Prompt ▸
For this task, extract exactly the lines of the data below, from the line containing "The width and" through the last one, with pictures left out.

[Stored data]
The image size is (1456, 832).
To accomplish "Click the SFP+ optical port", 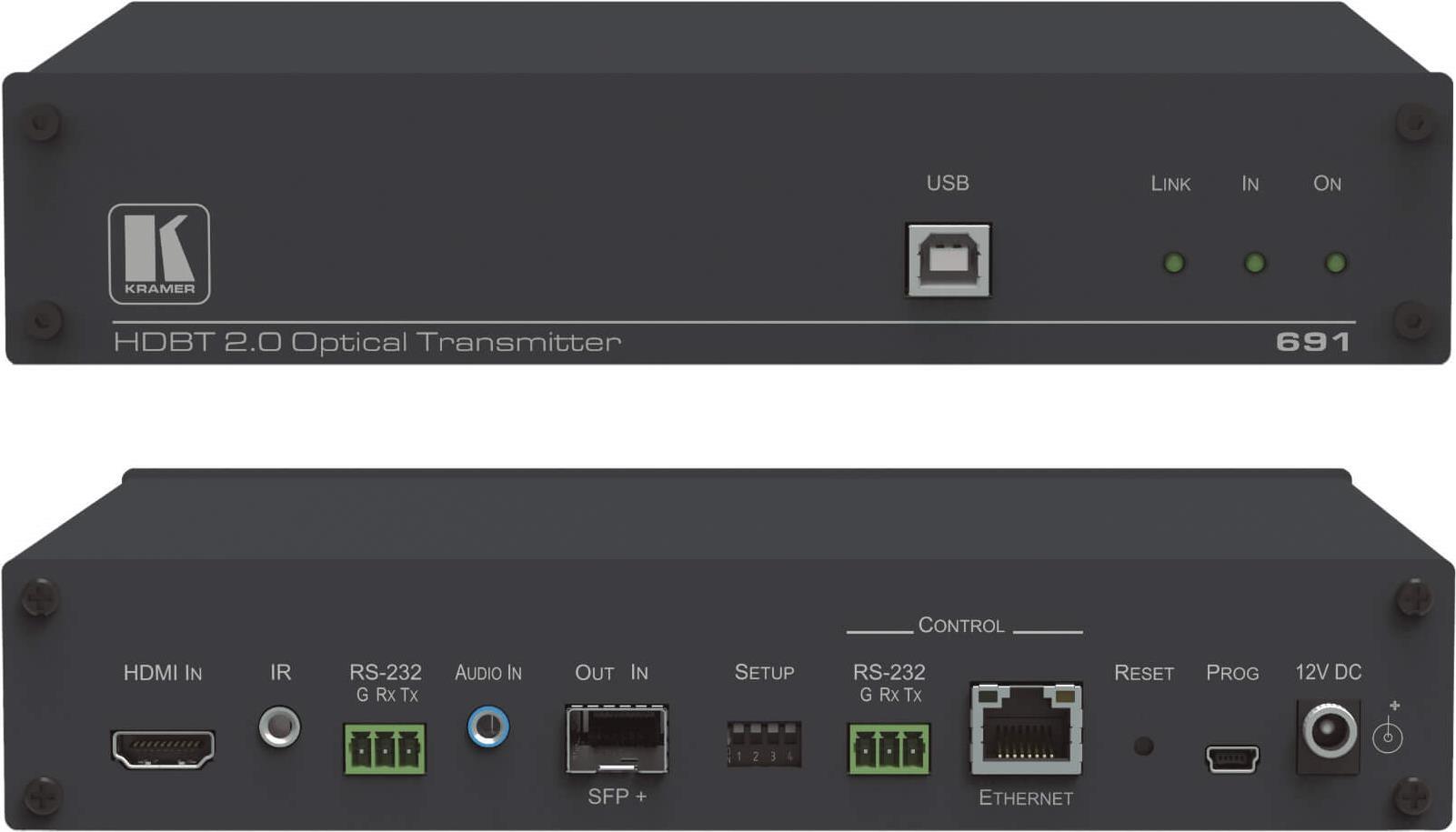I will tap(617, 740).
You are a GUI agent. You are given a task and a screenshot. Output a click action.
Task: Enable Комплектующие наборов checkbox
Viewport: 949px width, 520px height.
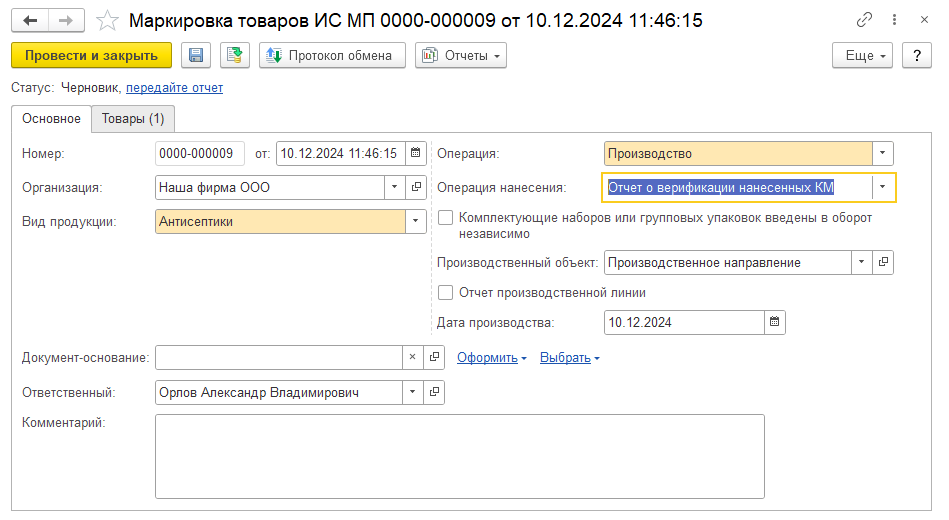click(446, 218)
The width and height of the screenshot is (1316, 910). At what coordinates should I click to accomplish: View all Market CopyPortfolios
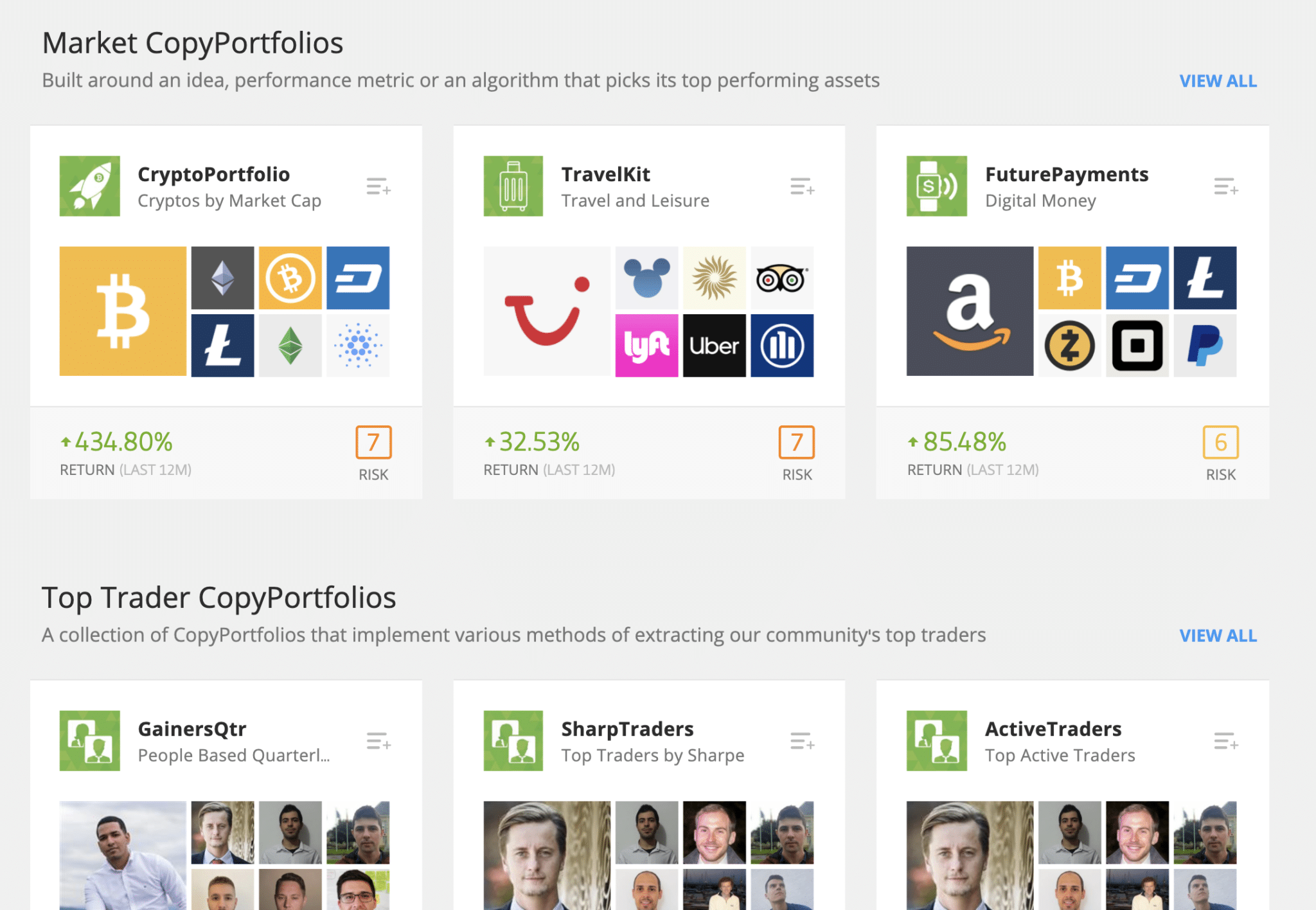(x=1218, y=81)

Task solution ▸
The width and height of the screenshot is (1316, 910). At what coordinates should I click to accomplish: View all Market CopyPortfolios
(x=1218, y=81)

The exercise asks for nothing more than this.